Highs and lows: David Gordon Green walks a fine line
The award-winning director is best known for stoner hits Pineapple Express and Your Highness, but he also does a fine line in quality – and is always eager to sort out the stoner farce from the high art
Writer/Director David Gordon Green at the Sundance festival in Park City, Utah. (Photo by Jamie McCarthy/Getty Images)
Emile Hirsch and Paul Rudd in Prince Avalanche
Imagine, if you will, that Terrence Malick decided to direct an instalment of the American Pie franchise. Further imagine that, rather than mould the project to his own transcendental purposes, Malick embraced the gross-out aesthetic with enthusiasm.
Something similarly dissonant occurred when David Gordon Green, young director of powerful, pocket-gothic pictures such as George Washington and All the Real Girls, ventured into stoner farce with Pineapple Express, Your Highness and The Sitter. It’s hard to think of any arthouse director who has made that sort of shift.
“To me, it’s surprising that he made those other serious films,” Pineapple Express star Seth Rogen once told me. “We just know him as this crazy guy who makes these crazy films.”
What does Green make of that assessment?
“That doesn’t surprise me at all,” he says in a calm, educated voice. “Just as Seth would get into character if he’s in more serious material, I am a different person when working on a different movie. If I was doing a horror film, I would show another side.”
This month, after dallying in low-brow territory for the past half-decade, Green, a 38-year-old Texan who enjoys a dry joke, sets out to rediscover his more offbeat roots. The cracking Prince Avalanche is definitely a comedy – Emile Hirsch and Paul Rudd play two chaps repainting road markings in land ravaged by forest fire – but it is a comedy of the most peculiar stripe. The dialogue meanders. The tone is often sombre. Based on an Icelandic film called Either Way, Prince Avalanche still emanates a dry, very Nordic class of wit.

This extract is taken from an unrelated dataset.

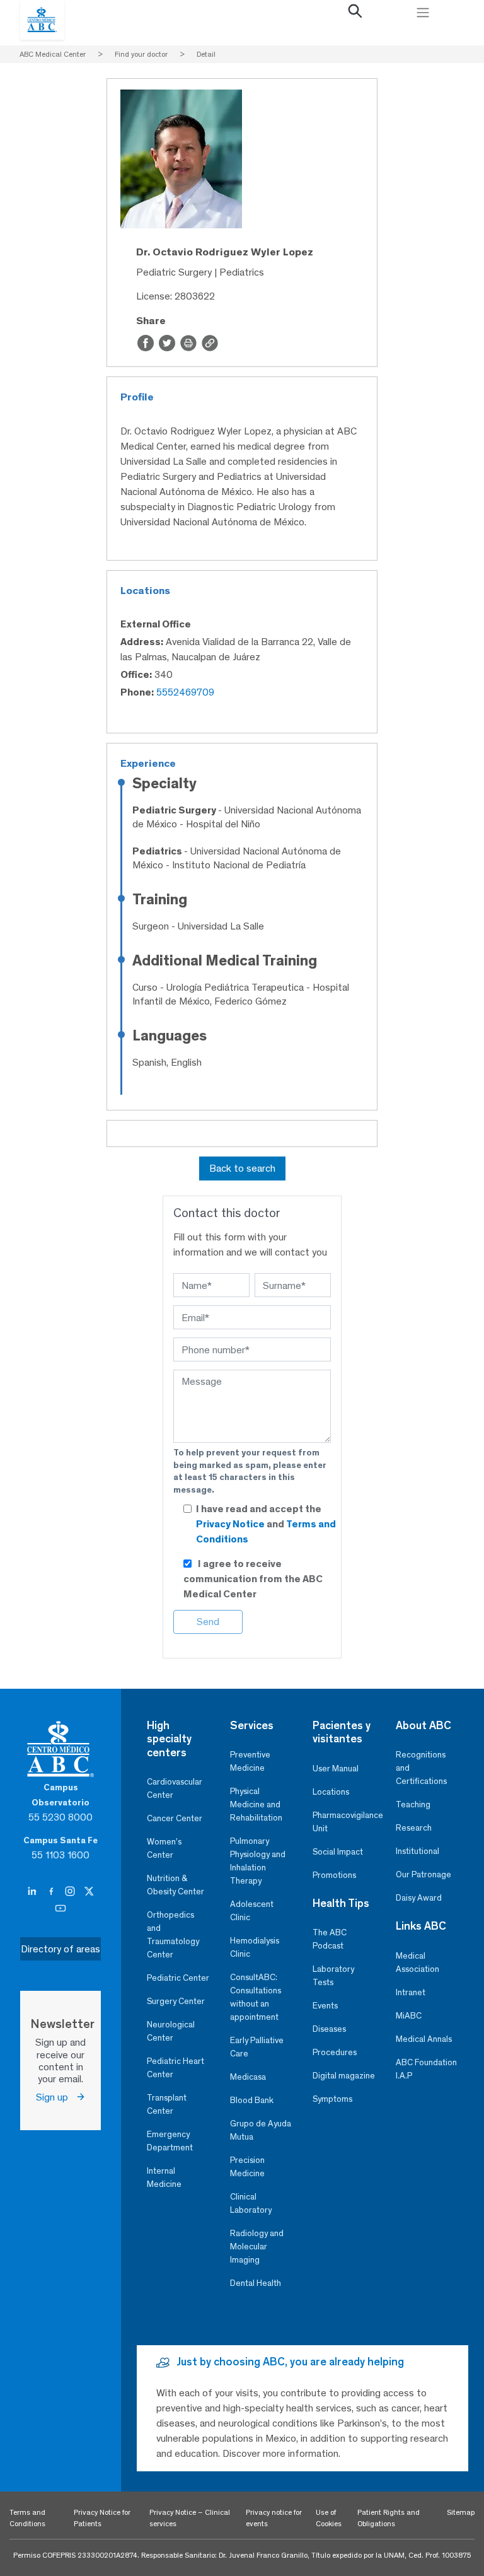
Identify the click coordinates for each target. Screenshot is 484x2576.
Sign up (56, 2097)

“It was just a whim of an idea that we put together very economically,” he says. “It was a way for Paul, Emile and the rest of us to cleanse our palates. We didn’t really tell anybody aside from a few financiers. We were making something down and dirty that wasn’t accompanied by all these headlines about budgets and so on. We enjoyed it and believed in it.”
It sounds as if he and his crew were behaving a little like the two main characters: mucking about while isolated from civilisation. “Yeah, maybe,” he says. “I have done a lot of mundane jobs in my life. I could see these two guys as two bickering sides of my own character.”
David Gordon Green was born in Arkansas, but raised just outside Dallas in a well-off family: mum was a Lamaze instructor; dad was the dean of a medical school. After attending North Carolina School of the Arts, he set about funding his hugely acclaimed, inspirational debut feature film George Washington (which doesn’t really have anything to do with George Washington). He admits to the influence of Malick, but Green’s school of dreamy melancholy was all his own. The equally highbrow Undertow and All the Real Girls followed.
For some time he was associated with a film version of John Kennedy Toole’s great comic novel A Confederacy of Dunces starring Will Ferrell. It was on. It was off. It was on. Now it seems very off.
“I think it’s definitely dead now,” he says with a cheery swagger. “My involvement in it certainly is. The problem is that, once you get the rights to a something, it suddenly becomes very hectic. You have a certain window and then people cease to become available. You open up this project and live in it for years. I moved to New Orleans. I researched.”